▶ Aim of the task
Reproduce every one of the rows below word for word, in the same order.

▶ Record set
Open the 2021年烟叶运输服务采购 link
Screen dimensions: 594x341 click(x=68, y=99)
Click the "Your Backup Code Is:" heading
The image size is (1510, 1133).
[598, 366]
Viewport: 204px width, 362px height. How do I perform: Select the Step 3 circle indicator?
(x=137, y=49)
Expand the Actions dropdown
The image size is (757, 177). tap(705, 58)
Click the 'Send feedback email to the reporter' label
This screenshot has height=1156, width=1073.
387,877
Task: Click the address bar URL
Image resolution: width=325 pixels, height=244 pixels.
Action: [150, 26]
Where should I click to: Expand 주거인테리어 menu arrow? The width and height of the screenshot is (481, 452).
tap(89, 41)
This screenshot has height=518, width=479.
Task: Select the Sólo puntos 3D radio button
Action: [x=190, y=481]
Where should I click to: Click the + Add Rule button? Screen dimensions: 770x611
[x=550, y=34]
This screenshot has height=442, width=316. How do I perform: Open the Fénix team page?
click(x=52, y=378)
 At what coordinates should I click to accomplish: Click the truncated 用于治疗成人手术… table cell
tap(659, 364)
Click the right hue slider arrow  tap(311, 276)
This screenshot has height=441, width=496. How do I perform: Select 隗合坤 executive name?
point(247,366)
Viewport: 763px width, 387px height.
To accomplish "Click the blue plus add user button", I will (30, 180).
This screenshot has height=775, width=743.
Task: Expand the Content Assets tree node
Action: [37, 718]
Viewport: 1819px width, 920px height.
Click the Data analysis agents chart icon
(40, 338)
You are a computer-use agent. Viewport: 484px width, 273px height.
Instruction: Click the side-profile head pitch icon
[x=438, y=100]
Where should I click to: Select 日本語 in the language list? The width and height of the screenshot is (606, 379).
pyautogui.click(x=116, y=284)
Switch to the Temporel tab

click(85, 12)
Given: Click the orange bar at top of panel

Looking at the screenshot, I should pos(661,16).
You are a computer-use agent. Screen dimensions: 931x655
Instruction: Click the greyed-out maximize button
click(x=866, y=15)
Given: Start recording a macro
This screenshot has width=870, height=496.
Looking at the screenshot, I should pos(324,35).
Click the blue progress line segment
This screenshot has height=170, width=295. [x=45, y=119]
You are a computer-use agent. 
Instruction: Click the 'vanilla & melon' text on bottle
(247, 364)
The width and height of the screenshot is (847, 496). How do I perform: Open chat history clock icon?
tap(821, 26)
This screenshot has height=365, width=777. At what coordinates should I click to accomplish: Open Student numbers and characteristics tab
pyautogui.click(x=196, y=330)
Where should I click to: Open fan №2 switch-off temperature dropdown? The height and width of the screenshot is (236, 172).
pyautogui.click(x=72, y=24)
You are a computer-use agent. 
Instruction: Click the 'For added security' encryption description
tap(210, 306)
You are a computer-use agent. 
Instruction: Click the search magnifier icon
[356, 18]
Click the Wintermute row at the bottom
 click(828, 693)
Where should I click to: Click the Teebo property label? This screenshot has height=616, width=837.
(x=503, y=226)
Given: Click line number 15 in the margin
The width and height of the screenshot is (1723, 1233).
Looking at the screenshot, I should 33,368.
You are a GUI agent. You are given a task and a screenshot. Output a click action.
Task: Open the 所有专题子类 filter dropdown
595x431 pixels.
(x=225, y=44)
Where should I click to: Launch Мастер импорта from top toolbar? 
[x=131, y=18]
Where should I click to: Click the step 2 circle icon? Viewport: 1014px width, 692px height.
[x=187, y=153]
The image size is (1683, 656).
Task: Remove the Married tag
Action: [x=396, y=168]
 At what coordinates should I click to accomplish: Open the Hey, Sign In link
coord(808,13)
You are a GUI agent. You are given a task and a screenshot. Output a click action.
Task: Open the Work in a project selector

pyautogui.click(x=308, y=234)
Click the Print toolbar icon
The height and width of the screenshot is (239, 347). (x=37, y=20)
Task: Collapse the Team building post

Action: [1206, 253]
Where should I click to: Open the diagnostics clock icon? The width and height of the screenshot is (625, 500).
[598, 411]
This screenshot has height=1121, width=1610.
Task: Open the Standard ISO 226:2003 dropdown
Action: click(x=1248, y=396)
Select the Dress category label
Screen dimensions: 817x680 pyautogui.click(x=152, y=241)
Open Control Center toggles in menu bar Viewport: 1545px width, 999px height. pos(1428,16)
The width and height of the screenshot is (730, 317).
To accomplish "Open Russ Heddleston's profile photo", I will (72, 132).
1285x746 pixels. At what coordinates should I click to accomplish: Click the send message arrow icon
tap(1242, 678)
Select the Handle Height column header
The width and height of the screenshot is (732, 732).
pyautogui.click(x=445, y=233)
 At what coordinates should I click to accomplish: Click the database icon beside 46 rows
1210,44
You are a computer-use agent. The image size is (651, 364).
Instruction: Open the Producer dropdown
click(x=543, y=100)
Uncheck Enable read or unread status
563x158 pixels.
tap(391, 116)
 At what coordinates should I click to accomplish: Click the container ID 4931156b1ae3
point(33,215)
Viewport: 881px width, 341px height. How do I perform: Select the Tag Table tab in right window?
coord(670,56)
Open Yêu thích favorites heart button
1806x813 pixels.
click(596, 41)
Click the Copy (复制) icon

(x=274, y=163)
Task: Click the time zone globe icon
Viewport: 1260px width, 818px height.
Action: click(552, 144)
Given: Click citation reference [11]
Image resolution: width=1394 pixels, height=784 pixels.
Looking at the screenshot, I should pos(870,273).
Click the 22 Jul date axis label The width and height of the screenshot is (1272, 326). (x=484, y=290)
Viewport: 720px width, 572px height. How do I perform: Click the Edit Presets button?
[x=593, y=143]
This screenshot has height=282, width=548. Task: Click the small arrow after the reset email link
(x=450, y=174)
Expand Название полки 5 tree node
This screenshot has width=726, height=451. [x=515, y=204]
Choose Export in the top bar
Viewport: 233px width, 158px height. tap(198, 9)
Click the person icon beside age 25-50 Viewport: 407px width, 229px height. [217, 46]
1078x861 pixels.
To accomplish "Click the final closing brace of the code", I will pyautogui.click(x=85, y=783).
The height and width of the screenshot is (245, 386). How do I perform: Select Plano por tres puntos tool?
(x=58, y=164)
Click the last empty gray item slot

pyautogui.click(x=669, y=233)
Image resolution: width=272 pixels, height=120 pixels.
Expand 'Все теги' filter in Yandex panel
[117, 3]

▶ Task response
Open the 2021年烟叶运输服务采购 link
Screen dimensions: 594x341 click(x=68, y=99)
Click the "Your Backup Code Is:" heading
The image size is (1510, 1133).
[598, 366]
Viewport: 204px width, 362px height. How do I perform: Select the Step 3 circle indicator?
(x=137, y=49)
Expand the Actions dropdown
The image size is (757, 177). tap(705, 58)
Click the 'Send feedback email to the reporter' label
This screenshot has height=1156, width=1073.
387,877
Task: Click the address bar URL
Image resolution: width=325 pixels, height=244 pixels.
Action: [150, 26]
Where should I click to: Expand 주거인테리어 menu arrow? The width and height of the screenshot is (481, 452).
tap(89, 41)
This screenshot has height=518, width=479.
Task: Select the Sólo puntos 3D radio button
Action: [x=190, y=481]
Where should I click to: Click the + Add Rule button? Screen dimensions: 770x611
[x=550, y=34]
This screenshot has height=442, width=316. How do I perform: Open the Fénix team page?
click(x=52, y=378)
 At what coordinates should I click to accomplish: Click the truncated 用于治疗成人手术… table cell
tap(659, 364)
Click the right hue slider arrow  tap(311, 276)
This screenshot has height=441, width=496. How do I perform: Select 隗合坤 executive name?
point(247,366)
Viewport: 763px width, 387px height.
To accomplish "Click the blue plus add user button", I will (30, 180).
This screenshot has height=775, width=743.
Task: Expand the Content Assets tree node
Action: [37, 718]
Viewport: 1819px width, 920px height.
Click the Data analysis agents chart icon
(40, 338)
You are a computer-use agent. Viewport: 484px width, 273px height.
Instruction: Click the side-profile head pitch icon
[x=438, y=100]
Where should I click to: Select 日本語 in the language list? The width and height of the screenshot is (606, 379).
pyautogui.click(x=116, y=284)
Switch to the Temporel tab

click(85, 12)
Given: Click the orange bar at top of panel

Looking at the screenshot, I should pos(661,16).
You are a computer-use agent. Screen dimensions: 931x655
Instruction: Click the greyed-out maximize button
click(x=866, y=15)
Given: Start recording a macro
This screenshot has width=870, height=496.
Looking at the screenshot, I should pos(324,35).
Click the blue progress line segment
This screenshot has height=170, width=295. [x=45, y=119]
You are a computer-use agent. 
Instruction: Click the 'vanilla & melon' text on bottle
(247, 364)
The width and height of the screenshot is (847, 496). How do I perform: Open chat history clock icon?
tap(821, 26)
This screenshot has height=365, width=777. At what coordinates should I click to accomplish: Open Student numbers and characteristics tab
pyautogui.click(x=196, y=330)
Where should I click to: Open fan №2 switch-off temperature dropdown? The height and width of the screenshot is (236, 172).
pyautogui.click(x=72, y=24)
You are a computer-use agent. 
Instruction: Click the 'For added security' encryption description
tap(210, 306)
You are a computer-use agent. 
Instruction: Click the search magnifier icon
[356, 18]
Click the Wintermute row at the bottom
 click(828, 693)
Where should I click to: Click the Teebo property label? This screenshot has height=616, width=837.
(x=503, y=226)
Given: Click line number 15 in the margin
The width and height of the screenshot is (1723, 1233).
Looking at the screenshot, I should 33,368.
You are a GUI agent. You are given a task and a screenshot. Output a click action.
Task: Open the 所有专题子类 filter dropdown
595x431 pixels.
(x=225, y=44)
Where should I click to: Launch Мастер импорта from top toolbar? 
[x=131, y=18]
Where should I click to: Click the step 2 circle icon? Viewport: 1014px width, 692px height.
[x=187, y=153]
The image size is (1683, 656).
Task: Remove the Married tag
Action: [x=396, y=168]
 At what coordinates should I click to accomplish: Open the Hey, Sign In link
coord(808,13)
You are a GUI agent. You are given a task and a screenshot. Output a click action.
Task: Open the Work in a project selector

pyautogui.click(x=308, y=234)
Click the Print toolbar icon
The height and width of the screenshot is (239, 347). (x=37, y=20)
Task: Collapse the Team building post

Action: [1206, 253]
Where should I click to: Open the diagnostics clock icon? The width and height of the screenshot is (625, 500).
[598, 411]
This screenshot has height=1121, width=1610.
Task: Open the Standard ISO 226:2003 dropdown
Action: click(x=1248, y=396)
Select the Dress category label
Screen dimensions: 817x680 pyautogui.click(x=152, y=241)
Open Control Center toggles in menu bar Viewport: 1545px width, 999px height. pos(1428,16)
The width and height of the screenshot is (730, 317).
To accomplish "Open Russ Heddleston's profile photo", I will (72, 132).
1285x746 pixels. At what coordinates should I click to accomplish: Click the send message arrow icon
tap(1242, 678)
Select the Handle Height column header
The width and height of the screenshot is (732, 732).
pyautogui.click(x=445, y=233)
 At what coordinates should I click to accomplish: Click the database icon beside 46 rows
1210,44
You are a computer-use agent. The image size is (651, 364).
Instruction: Open the Producer dropdown
click(x=543, y=100)
Uncheck Enable read or unread status
563x158 pixels.
tap(391, 116)
 At what coordinates should I click to accomplish: Click the container ID 4931156b1ae3
point(33,215)
Viewport: 881px width, 341px height. How do I perform: Select the Tag Table tab in right window?
coord(670,56)
Open Yêu thích favorites heart button
1806x813 pixels.
click(596, 41)
Click the Copy (复制) icon

(x=274, y=163)
Task: Click the time zone globe icon
Viewport: 1260px width, 818px height.
Action: click(552, 144)
Given: Click citation reference [11]
Image resolution: width=1394 pixels, height=784 pixels.
Looking at the screenshot, I should pos(870,273).
Click the 22 Jul date axis label The width and height of the screenshot is (1272, 326). (x=484, y=290)
Viewport: 720px width, 572px height. How do I perform: Click the Edit Presets button?
[x=593, y=143]
This screenshot has height=282, width=548. Task: Click the small arrow after the reset email link
(x=450, y=174)
Expand Название полки 5 tree node
This screenshot has width=726, height=451. [x=515, y=204]
Choose Export in the top bar
Viewport: 233px width, 158px height. tap(198, 9)
Click the person icon beside age 25-50 Viewport: 407px width, 229px height. [217, 46]
1078x861 pixels.
To accomplish "Click the final closing brace of the code", I will pyautogui.click(x=85, y=783).
The height and width of the screenshot is (245, 386). How do I perform: Select Plano por tres puntos tool?
(x=58, y=164)
Click the last empty gray item slot

pyautogui.click(x=669, y=233)
Image resolution: width=272 pixels, height=120 pixels.
Expand 'Все теги' filter in Yandex panel
[117, 3]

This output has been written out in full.